L’entreprise paie tout : l’hébergement sur place, les repas, les frais de transport. « On vit en camp minier, mais on n’a aucune charge », explique-t-elle. Pas de loyer, pas de courses, pas de factures. Chaque dollar gagné reste dans sa poche.
Ce choix de carrière, elle l’assume totalement. Dans un milieu encore fermé aux femmes, Ashlea prouve que les stéréotypes ont la vie dure mais pas éternelle.
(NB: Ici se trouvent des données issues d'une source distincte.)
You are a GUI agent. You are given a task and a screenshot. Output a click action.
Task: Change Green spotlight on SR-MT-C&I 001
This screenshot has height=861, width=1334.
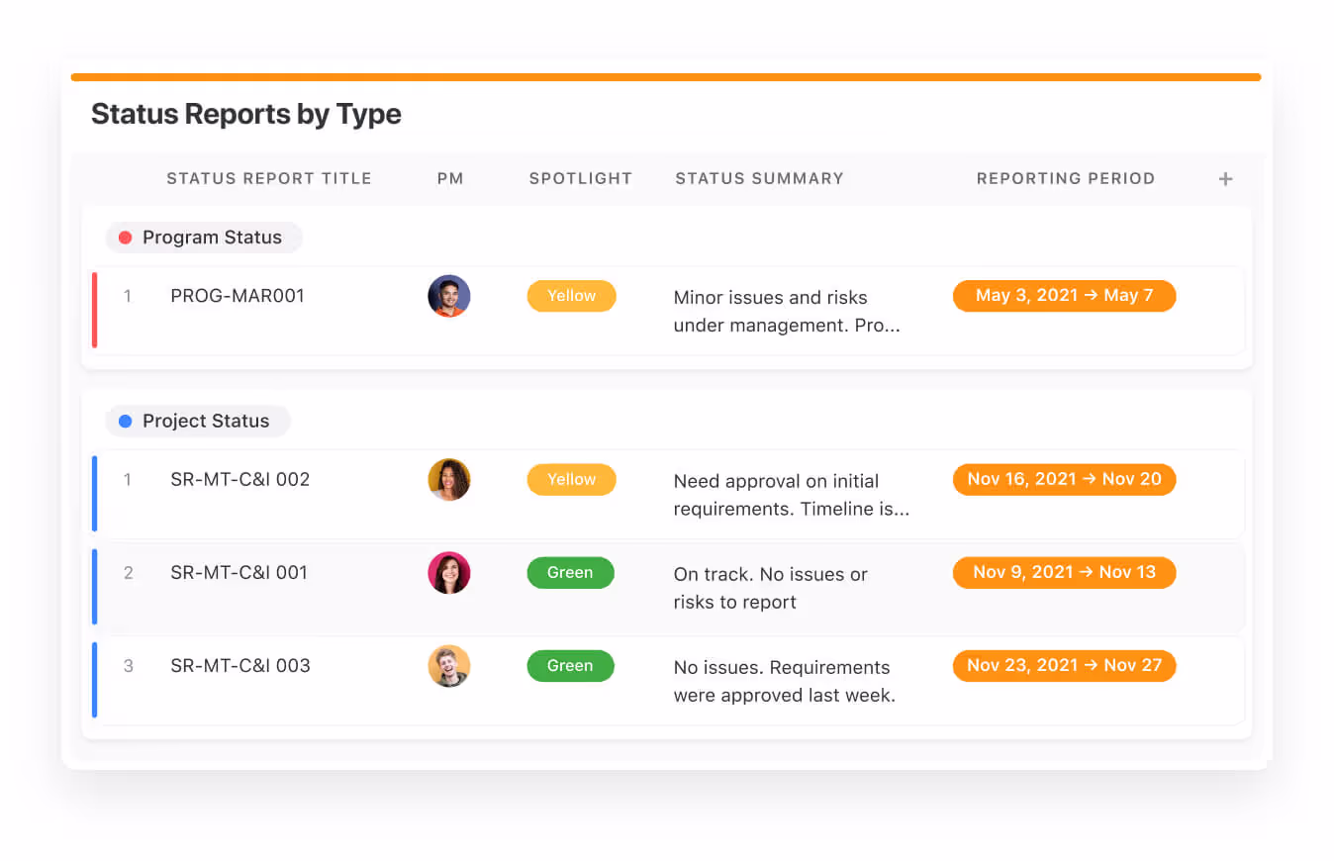coord(570,573)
Evolution Salariale Fulgurante : De 31 À 45 Euros De L’Heure
Chaque dollar en poche, Ashlea peut compter. Et les chiffres donnent le vertige. « Lorsque j’ai commencé en tant que greenie [nouvelle conductrice de camion], j’ai été payée 36,50 dollars de l’heure pendant les trois premiers mois », raconte-t-elle. Soit 31 euros de l’heure pour débuter dans ce monde impitoyable des mines.
Mais l’Australienne n’a pas traîné. Trois mois seulement après ses premiers coups de volant, son salaire bondit à 37 euros de l’heure. Une progression éclair qui ne s’arrête pas là. Lors de son dernier contrat, elle empoche 51,50 dollars de l’heure, soit près de 45 euros.
Les journées de 12 heures s’enchaînent selon un rythme infernal : « 14 jours de travail et 14 jours de repos, ce qui fait que je travaille pratiquement six mois par an », détaille-t-elle. Un calcul simple mais redoutable.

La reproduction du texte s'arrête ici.